The call to list itself must iterate over _children to create the list. If I understand the issue correctly, the problem is that _children can be modified by another thread during that operation, leading to an error.

That is to say, ignore the body of the for statement entirely. The error happens during list(_children)

Stefan2 · March 12, 2024, 2:12pm

And that other thread is already executing the loop body before the list is fully built?

Stefan2 · March 12, 2024, 2:16pm

Wait, you mean the “concurrently updated” doesn’t refer to the updates shown in that code (those _children.discard(p) calls)? The issue is about any list(some set)? Then I find that example misleading…

jamestwebber · March 12, 2024, 2:16pm

The other thread could be doing something totally different, this issue is unrelated to the for loop. I think Sam was just providing an example from the stdlib to show that this needs to be fixed, but it ended up being confusing.

You have two threads that use a set, call it _children. In one thread you create a list from it with list(_children). If another thread adds or removes elements from _children while you are creating the list, you get a RuntimeError because list(_children) is iterating over the set and it changed size. That’s why Sam raised the issue to make list(some_type) atomic ^[1].

(all of this is just my best understanding of the issue, I might be wrong! But I think this is it)

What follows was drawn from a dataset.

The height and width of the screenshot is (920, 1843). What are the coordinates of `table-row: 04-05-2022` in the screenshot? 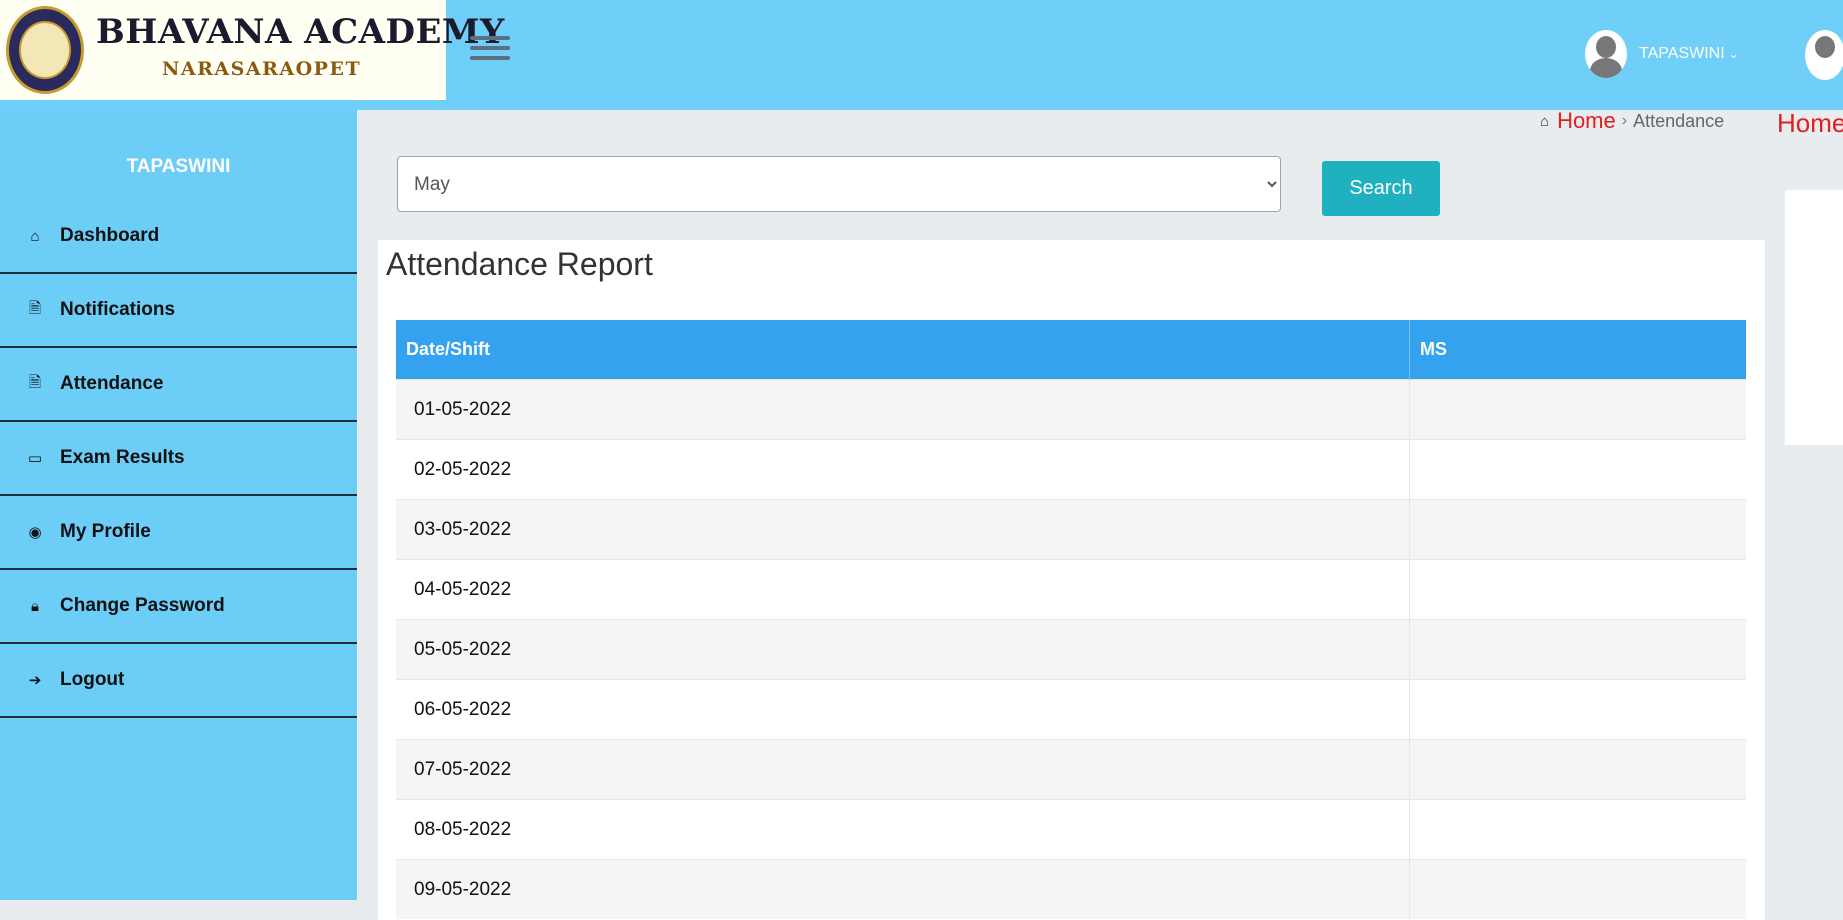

the problem can affect other builtin objects too ↩︎

Stefan2 · March 12, 2024, 2:22pm

Yeah ok, if it’s not about the updates in that loop, then it’s clear. Creating a list from a set seems like an ordinary thing to do (ok, probably less common than the other way around), so the way the issue is written, specifically calling out that “pattern” in the code, made me think it’s about those updates shown in that code.

barry-scott · March 12, 2024, 2:39pm

Tha claim in the issue seems wrong to me.

It assumes that the list(set) will retain a reference to the set and if the set changes then the iteration will fail.

But that is not how it works. The list is fully formed from the set and then the set is no longer referenced. You are right that there is an assumption that list(set) is lazy.

I think you can reply with that analysis and close the issue.

kknechtel · March 12, 2024, 3:04pm

This doesn’t matter.

Introducing free-threading means that another thread could modify the set during the process of the list “being fully formed” from the set. At the Python level, creating a list from a set is a single, currently-non-interruptible operation. But at the machine level, it is very many operations, and by default there is nothing to prevent another thread from using the set in any way in between.

Avoiding that sort of problem (and many others) is what the GIL got you - at the cost of making threading essentially useless for actually boosting performance (by taking advantage of additional processors).

The claim has nothing to do with the for loop in the Python code. That’s the point of the rest of the discussion in the thread.

barry-scott · March 12, 2024, 4:49pm

Totally agree with you, and I assume a lock must be used to prevent this happening.

Isn’t this a case of assuming the core devs will not do a sane jobs for free threading? Surely this is something to verify once there is a version of free threading to code review and test?

jamestwebber · March 12, 2024, 4:59pm

This topic is literally about core devs fixing the issue in CPython so that this works correctly.

colesbury · March 12, 2024, 4:59pm

What @jamestwebber and @kknechtel wrote sounds correct to me!

barry-scott · March 12, 2024, 11:02pm

Okay… I was not aware that there was enough code in place to know this would be broken yet.
I’m clearly not keeping up. I’ll step back.